SHORT PROBLEM » Put the lines of the listing from the line with "You are a GUI" up to and including the line with "click(x=61, y=70)" into a numbered list, leaving out any blank lines.

STORED RECORDS »
## Start

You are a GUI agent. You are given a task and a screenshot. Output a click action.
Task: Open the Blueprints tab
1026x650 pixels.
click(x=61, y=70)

## End
## Start

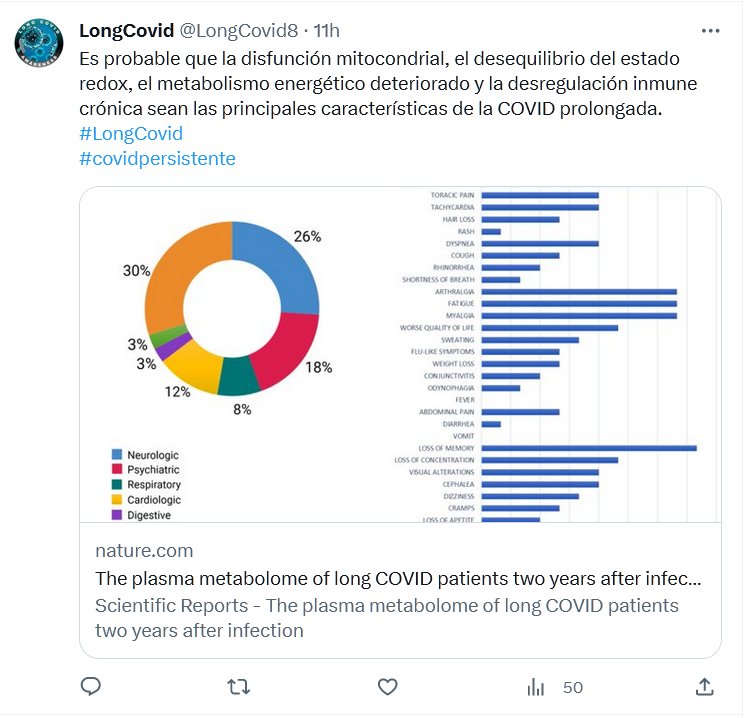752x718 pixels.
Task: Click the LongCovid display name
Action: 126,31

## End

ANSWER TO THIS TASK »
1. You are a GUI agent. You are given a task and a screenshot. Output a click action.
2. Task: Open the Blueprints tab
3. 1026x650 pixels.
4. click(x=61, y=70)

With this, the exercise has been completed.